## Items from a dataset
Content starts

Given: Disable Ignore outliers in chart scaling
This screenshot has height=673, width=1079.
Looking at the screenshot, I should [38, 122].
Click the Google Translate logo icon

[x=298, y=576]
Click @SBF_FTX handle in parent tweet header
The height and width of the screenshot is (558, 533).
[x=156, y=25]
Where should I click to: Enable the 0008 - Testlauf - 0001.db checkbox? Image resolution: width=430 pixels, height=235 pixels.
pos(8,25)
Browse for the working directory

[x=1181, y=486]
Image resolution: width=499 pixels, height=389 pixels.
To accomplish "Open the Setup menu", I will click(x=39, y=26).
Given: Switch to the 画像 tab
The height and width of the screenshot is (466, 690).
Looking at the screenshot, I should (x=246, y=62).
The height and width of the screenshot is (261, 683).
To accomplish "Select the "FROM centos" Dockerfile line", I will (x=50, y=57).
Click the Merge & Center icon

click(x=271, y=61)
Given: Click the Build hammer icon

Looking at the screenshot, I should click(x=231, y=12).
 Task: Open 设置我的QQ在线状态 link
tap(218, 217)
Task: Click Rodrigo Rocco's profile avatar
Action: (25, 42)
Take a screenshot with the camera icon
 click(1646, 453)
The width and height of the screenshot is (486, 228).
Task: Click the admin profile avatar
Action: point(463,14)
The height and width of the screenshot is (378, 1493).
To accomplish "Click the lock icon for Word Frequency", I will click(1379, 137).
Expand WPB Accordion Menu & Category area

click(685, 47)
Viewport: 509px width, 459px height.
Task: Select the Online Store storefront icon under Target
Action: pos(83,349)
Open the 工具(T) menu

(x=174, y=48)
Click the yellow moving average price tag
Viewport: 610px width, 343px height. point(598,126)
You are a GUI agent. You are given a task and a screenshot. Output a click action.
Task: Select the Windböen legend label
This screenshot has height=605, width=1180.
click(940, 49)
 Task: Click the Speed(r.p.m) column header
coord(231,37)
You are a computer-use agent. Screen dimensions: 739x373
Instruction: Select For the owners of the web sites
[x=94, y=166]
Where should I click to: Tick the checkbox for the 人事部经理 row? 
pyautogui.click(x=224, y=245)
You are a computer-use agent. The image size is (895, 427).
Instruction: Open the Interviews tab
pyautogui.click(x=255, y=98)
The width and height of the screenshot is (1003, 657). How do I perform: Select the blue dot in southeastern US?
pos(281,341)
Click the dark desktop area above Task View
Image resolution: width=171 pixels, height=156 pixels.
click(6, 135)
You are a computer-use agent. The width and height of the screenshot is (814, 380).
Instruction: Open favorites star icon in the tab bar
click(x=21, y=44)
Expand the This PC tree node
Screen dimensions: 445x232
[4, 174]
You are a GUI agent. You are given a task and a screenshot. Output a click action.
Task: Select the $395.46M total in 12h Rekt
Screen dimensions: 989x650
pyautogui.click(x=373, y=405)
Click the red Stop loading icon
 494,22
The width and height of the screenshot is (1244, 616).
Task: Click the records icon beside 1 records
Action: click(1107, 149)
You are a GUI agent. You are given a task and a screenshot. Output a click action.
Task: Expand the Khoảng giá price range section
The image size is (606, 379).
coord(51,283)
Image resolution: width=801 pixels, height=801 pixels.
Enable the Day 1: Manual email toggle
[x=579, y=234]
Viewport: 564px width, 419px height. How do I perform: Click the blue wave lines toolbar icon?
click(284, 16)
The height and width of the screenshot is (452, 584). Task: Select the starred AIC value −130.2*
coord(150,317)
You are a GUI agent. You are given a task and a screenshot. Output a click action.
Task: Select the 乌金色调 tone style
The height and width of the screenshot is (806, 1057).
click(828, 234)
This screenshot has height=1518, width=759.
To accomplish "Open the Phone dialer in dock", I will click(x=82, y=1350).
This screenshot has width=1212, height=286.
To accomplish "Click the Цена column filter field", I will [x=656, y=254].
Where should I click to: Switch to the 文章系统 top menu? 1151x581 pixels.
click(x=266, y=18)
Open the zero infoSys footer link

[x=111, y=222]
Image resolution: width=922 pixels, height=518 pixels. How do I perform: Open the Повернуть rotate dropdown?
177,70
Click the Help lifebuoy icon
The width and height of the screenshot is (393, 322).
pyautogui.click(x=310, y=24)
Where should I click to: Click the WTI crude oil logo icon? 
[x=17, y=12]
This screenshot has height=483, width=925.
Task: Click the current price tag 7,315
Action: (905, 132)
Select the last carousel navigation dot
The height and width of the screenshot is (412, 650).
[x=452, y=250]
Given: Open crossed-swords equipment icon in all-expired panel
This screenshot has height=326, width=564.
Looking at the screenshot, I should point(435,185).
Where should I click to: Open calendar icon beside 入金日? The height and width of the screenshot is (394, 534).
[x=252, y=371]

Content ends

## Your instructions
Return the whole of the data, character for character.

## Response to the task
Given: Disable Ignore outliers in chart scaling
This screenshot has height=673, width=1079.
Looking at the screenshot, I should [38, 122].
Click the Google Translate logo icon

[x=298, y=576]
Click @SBF_FTX handle in parent tweet header
The height and width of the screenshot is (558, 533).
[x=156, y=25]
Where should I click to: Enable the 0008 - Testlauf - 0001.db checkbox? Image resolution: width=430 pixels, height=235 pixels.
pos(8,25)
Browse for the working directory

[x=1181, y=486]
Image resolution: width=499 pixels, height=389 pixels.
To accomplish "Open the Setup menu", I will click(x=39, y=26).
Given: Switch to the 画像 tab
The height and width of the screenshot is (466, 690).
Looking at the screenshot, I should (x=246, y=62).
The height and width of the screenshot is (261, 683).
To accomplish "Select the "FROM centos" Dockerfile line", I will (x=50, y=57).
Click the Merge & Center icon

click(x=271, y=61)
Given: Click the Build hammer icon

Looking at the screenshot, I should click(x=231, y=12).
 Task: Open 设置我的QQ在线状态 link
tap(218, 217)
Task: Click Rodrigo Rocco's profile avatar
Action: (25, 42)
Take a screenshot with the camera icon
 click(1646, 453)
The width and height of the screenshot is (486, 228).
Task: Click the admin profile avatar
Action: point(463,14)
The height and width of the screenshot is (378, 1493).
To accomplish "Click the lock icon for Word Frequency", I will click(1379, 137).
Expand WPB Accordion Menu & Category area

click(685, 47)
Viewport: 509px width, 459px height.
Task: Select the Online Store storefront icon under Target
Action: pos(83,349)
Open the 工具(T) menu

(x=174, y=48)
Click the yellow moving average price tag
Viewport: 610px width, 343px height. point(598,126)
You are a GUI agent. You are given a task and a screenshot. Output a click action.
Task: Select the Windböen legend label
This screenshot has height=605, width=1180.
click(940, 49)
 Task: Click the Speed(r.p.m) column header
coord(231,37)
You are a computer-use agent. Screen dimensions: 739x373
Instruction: Select For the owners of the web sites
[x=94, y=166]
Where should I click to: Tick the checkbox for the 人事部经理 row? 
pyautogui.click(x=224, y=245)
You are a computer-use agent. The image size is (895, 427).
Instruction: Open the Interviews tab
pyautogui.click(x=255, y=98)
The width and height of the screenshot is (1003, 657). How do I perform: Select the blue dot in southeastern US?
pos(281,341)
Click the dark desktop area above Task View
Image resolution: width=171 pixels, height=156 pixels.
click(6, 135)
You are a computer-use agent. The width and height of the screenshot is (814, 380).
Instruction: Open favorites star icon in the tab bar
click(x=21, y=44)
Expand the This PC tree node
Screen dimensions: 445x232
[4, 174]
You are a GUI agent. You are given a task and a screenshot. Output a click action.
Task: Select the $395.46M total in 12h Rekt
Screen dimensions: 989x650
pyautogui.click(x=373, y=405)
Click the red Stop loading icon
 494,22
The width and height of the screenshot is (1244, 616).
Task: Click the records icon beside 1 records
Action: click(1107, 149)
You are a GUI agent. You are given a task and a screenshot. Output a click action.
Task: Expand the Khoảng giá price range section
The image size is (606, 379).
coord(51,283)
Image resolution: width=801 pixels, height=801 pixels.
Enable the Day 1: Manual email toggle
[x=579, y=234]
Viewport: 564px width, 419px height. How do I perform: Click the blue wave lines toolbar icon?
click(284, 16)
The height and width of the screenshot is (452, 584). Task: Select the starred AIC value −130.2*
coord(150,317)
You are a GUI agent. You are given a task and a screenshot. Output a click action.
Task: Select the 乌金色调 tone style
The height and width of the screenshot is (806, 1057).
click(828, 234)
This screenshot has height=1518, width=759.
To accomplish "Open the Phone dialer in dock", I will click(x=82, y=1350).
This screenshot has width=1212, height=286.
To accomplish "Click the Цена column filter field", I will [x=656, y=254].
Where should I click to: Switch to the 文章系统 top menu? 1151x581 pixels.
click(x=266, y=18)
Open the zero infoSys footer link

[x=111, y=222]
Image resolution: width=922 pixels, height=518 pixels. How do I perform: Open the Повернуть rotate dropdown?
177,70
Click the Help lifebuoy icon
The width and height of the screenshot is (393, 322).
pyautogui.click(x=310, y=24)
Where should I click to: Click the WTI crude oil logo icon? 
[x=17, y=12]
This screenshot has height=483, width=925.
Task: Click the current price tag 7,315
Action: (905, 132)
Select the last carousel navigation dot
The height and width of the screenshot is (412, 650).
[x=452, y=250]
Given: Open crossed-swords equipment icon in all-expired panel
This screenshot has height=326, width=564.
Looking at the screenshot, I should point(435,185).
Where should I click to: Open calendar icon beside 入金日? The height and width of the screenshot is (394, 534).
[x=252, y=371]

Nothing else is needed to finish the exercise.